## Text passage
[Start]
[ 
https://issues.apache.org/jira/browse/PARQUET-2060?page=com.atlassian.jira.plugin.system.issuetabpanels:all-tabpanel
 ]

Marios Meimaris updated PARQUET-2060:
-------------------------------------
    Description: 
I am attaching a valid and corrupt parquet file (datapageV2) that differ in one 
byte.

We hit an infinite loop when trying to read the corrupt file in 
[https://github.com/apache/parquet-mr/blob/master/parquet-column/src/main/java/org/apache/parquet/column/impl/ColumnReaderBase.java#L698]
 and specifically in the `page.getData().toInputStream()` call.  

Stack trace of infinite loop:

java.io.DataInputStream.readFully(DataInputStream.java:195)
 java.io.DataInputStream.readFully(DataInputStream.java:169)
 
org.apache.parquet.bytes.BytesInput$StreamBytesInput.toByteArray(BytesInput.java:287)
 org.apache.parquet.bytes.BytesInput.toByteBuffer(BytesInput.java:237)
 org.apache.parquet.bytes.BytesInput.toInputStream(BytesInput.java:246)
 
org.apache.parquet.column.impl.ColumnReaderBase.readPageV2(ColumnReaderBase.java:698)
 
org.apache.parquet.column.impl.ColumnReaderBase.access$400(ColumnReaderBase.java:57)
 
org.apache.parquet.column.impl.ColumnReaderBase$3.visit(ColumnReaderBase.java:628)
 
org.apache.parquet.column.impl.ColumnReaderBase$3.visit(ColumnReaderBase.java:620)
 org.apache.parquet.column.page.DataPageV2.accept(DataPageV2.java:192)
 
org.apache.parquet.column.impl.ColumnReaderBase.readPage(ColumnReaderBase.java:620)
 
org.apache.parquet.column.impl.ColumnReaderBase.checkRead(ColumnReaderBase.java:594)

 

The call to `readFully` will underneath go through 
`NonBlockedDecompressorStream` which will always hit this path: 
[https://github.com/apache/parquet-mr/blob/master/parquet-hadoop/src/main/java/org/apache/parquet/hadoop/codec/NonBlockedDecompressorStream.java#L45].
 This will cause `setInput` to not be called on the decompressor, and the 
subsequent calls to `decompress` will always hit this condition: 
[https://github.com/apache/parquet-mr/blob/master/parquet-hadoop/src/main/java/org/apache/parquet/hadoop/codec/SnappyDecompressor.java#L54].
 Therefore, the 0 value will be returned by the read method, which will cause 
an infinite loop in 
[https://github.com/openjdk-mirror/jdk7u-jdk/blob/master/src/share/classes/java/io/DataInputStream.java#L198]
 
 This originates from the corruption, which causes the input stream of the data 
page to be of size 0, which makes `getCompressedData` always return -1.
[End]
## Set exercise 1
Name every Java source file that appears in the stack trace of the Parquet issue report.
## Set exercise 2
Resume the Parquet issue report, picking up after its last sentence.
The items after this point are separate from the Parquet issue report.

## Stored rows
[Start]
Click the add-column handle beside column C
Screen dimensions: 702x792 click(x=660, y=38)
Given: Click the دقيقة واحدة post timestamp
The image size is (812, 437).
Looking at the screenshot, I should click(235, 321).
[End]
## Right answer 1
- DataInputStream.java
- BytesInput.java
- ColumnReaderBase.java
- DataPageV2.java

## Right answer 2
I am wondering whether this can be caught earlier so that the read fails in 
case of such corruptions. 

Since this happens in `BytesInput.toInputStream`, I don't think it's only 
relevant to DataPageV2. 

 

In 
[https://github.com/apache/parquet-mr/blob/master/parquet-hadoop/src/main/java/org/apache/parquet/hadoop/CodecFactory.java#L111,]
 if we call `bytes.toByteArray` and log its length, it is 0 in the case of the 
corrupt file, and 6 in the case of the valid file. 

A potential fix is to check the array size there and fail early, but I am not 
sure if a zero-length byte array can ever be expected in the case of valid 
files.

 

Attached:

Valid file: `datapage_v2_snappy.parquet`

Corrupt file: `datapage_v2_snappy.parquet1383`

  was:
I am attaching a valid and corrupt parquet file (datapageV2) that differ in one 
byte.

We hit an infinite loop when trying to read the corrupt file in 
https://github.com/apache/parquet-mr/blob/master/parquet-column/src/main/java/org/apache/parquet/column/impl/ColumnReaderBase.java#L698
 and specifically in the `page.getData().toInputStream()` call.  

Stack trace of infinite loop:

java.io.DataInputStream.readFully(DataInputStream.java:195)
java.io.DataInputStream.readFully(DataInputStream.java:169)
org.apache.parquet.bytes.BytesInput$StreamBytesInput.toByteArray(BytesInput.java:287)
org.apache.parquet.bytes.BytesInput.toByteBuffer(BytesInput.java:237)
org.apache.parquet.bytes.BytesInput.toInputStream(BytesInput.java:246)
org.apache.parquet.column.impl.ColumnReaderBase.readPageV2(ColumnReaderBase.java:698)
org.apache.parquet.column.impl.ColumnReaderBase.access$400(ColumnReaderBase.java:57)
org.apache.parquet.column.impl.ColumnReaderBase$3.visit(ColumnReaderBase.java:628)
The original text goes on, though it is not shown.